Friday, April 28, 2017


Souls, she said, having read too many of my poems
Are not to be so lightly lost or idly left
Wailing on a river bank, no matter how dark
Its waters run. Her robust and stainless soul
Would throw me into the river should I depict it
Wringing incorporeal hands or fluttering hopelessly
By the Styx or the Acheron or,
For that matter, the Red, the Green,
The Picketwire, the Perdido or the Rio Grande.
Nor would I have it thought my soul and I
Do not get along or that I often go angling
In fulgin  streams.

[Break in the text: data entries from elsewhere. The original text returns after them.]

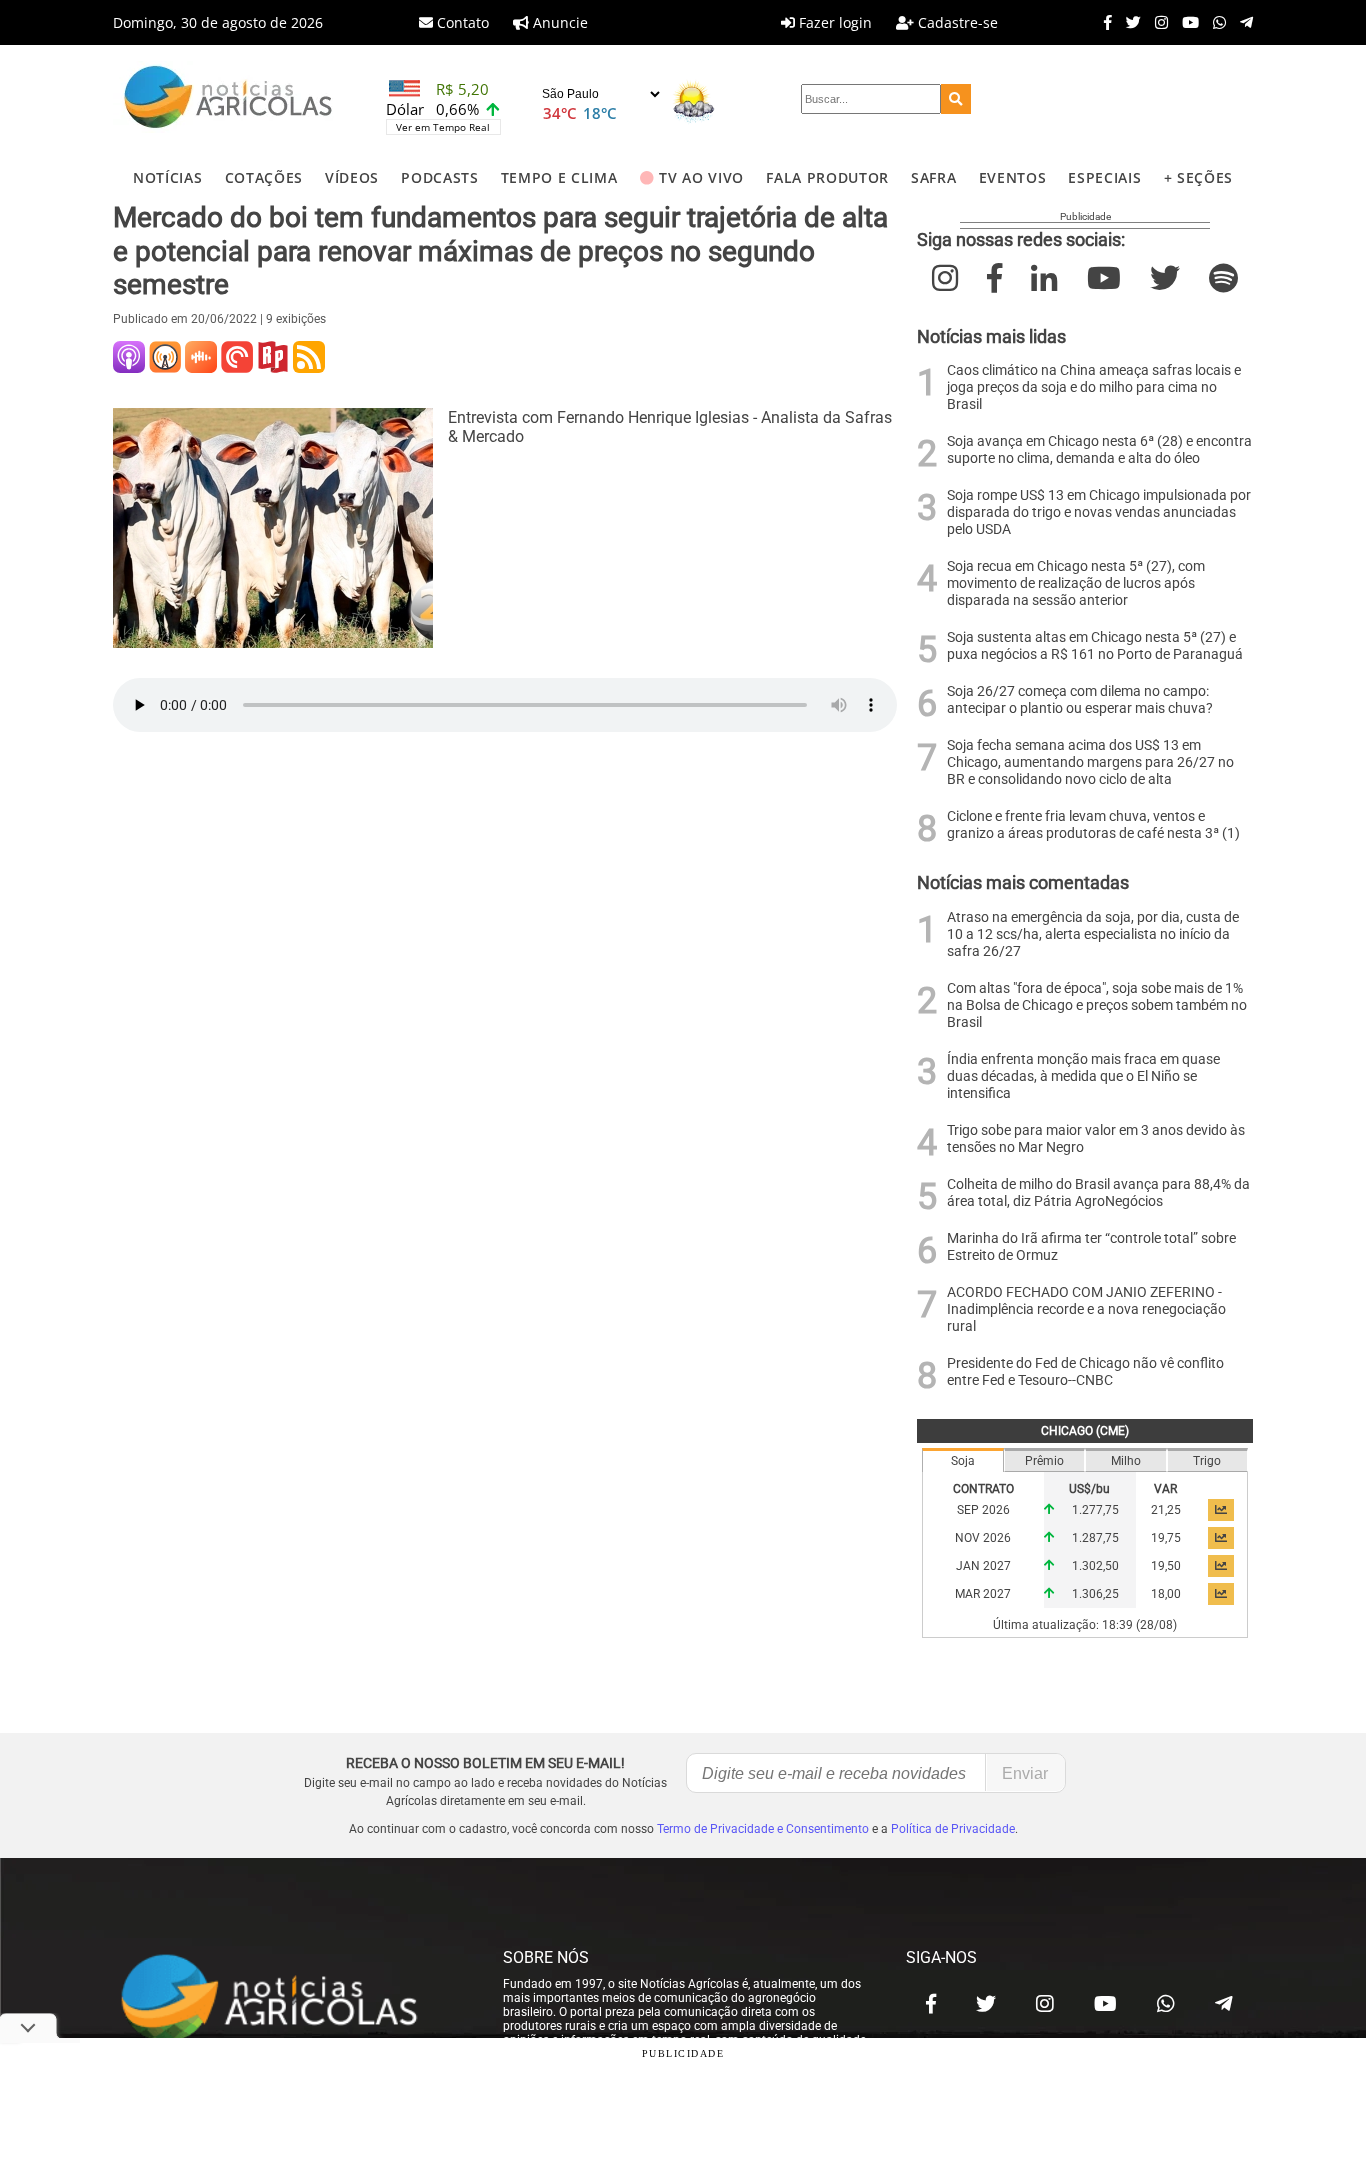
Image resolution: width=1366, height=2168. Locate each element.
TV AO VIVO (701, 177)
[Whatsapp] (1214, 22)
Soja (963, 1461)
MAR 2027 (983, 1594)
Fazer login (833, 22)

Still, if those mourners
Are not the papery souls of wayward clerists
I cannot think what they are nor why
They seem so tirelessly unhappy.

Thursday, April 27, 2017


My eyes, brown now, were grey when I was a boy
But eyes don't change color, except for infants.
It must be that I've been substituted for myself.
Apart from the eyes, the workmanship is pretty good
So that I very seldom realize I'm not me.

Wednesday, April 26, 2017


The  black river's water stores the reflections
Of all the towns that ever stood on its banks
On moonless nights, defrocked members of the clerisy
Lower tiny mirrors on long pieces of string
Hoping to bring back a cup, a spoon,
A long-forgotten toy. Sometimes, they leap
Into the river, leaving their thin souls
Wailing on the shore.

Monday, April 24, 2017


Sometimes the moon
Thinks she's a ship.
She throws a heavy rope
Towards a pier
Since 1943. Sailors
(Why does the moon
Have sailors?) swarm down
To spend their leave
In the arms and the beds
Of transparent girls
With rust-colored eyes.

Friday, April 21, 2017


His ghost found himself in a book
Summed up in seven words in a footnote:
“William Middleton, an engineer who went insane.”
These were not the two facts he’d have chosen.
Why not “Ate a lit candle, flame and all;
Had a blind cat who came when he called?”
Or “His mother’s favorite who rode well?”
Or “Could breathe underwater and very nearly
Was elected King of the Cats?”

Thursday, April 20, 2017


Certain memories I store in the episcopal palace
So its ghosts are used to me, nodding
When I come searching for the box where I keep
The stairway I climbed every day for most of 1975
Or putting away again the Krebs Cycle
Which I memorized in 1969; I've come near
To tossing it a dozen times but somehow
Never have.

In the garden stroll the disgraced bishop
And his highborn but slightly damaged mistress.
Following them at a discreet distance
Servants sweep out their footprints
Or would if ghosts left footprints.
At night, I have reason to believe,
The bishop -- something of a scholar,
Something of a rascal, something of a poet --
Rearranges the boxes I keep in his palace
And hides some of his memories with mine.

Wednesday, April 19, 2017


The sixth day of the moon makes travelers
Love each other. It also drives away mice,
Throws people in prison and mistreats them.
The eighth day is a good time to build
Or release prisoners; be careful
To take no purgatives then. If a prisoner
And no one has released you on the eighth day
Know that the twentieth favors escapes.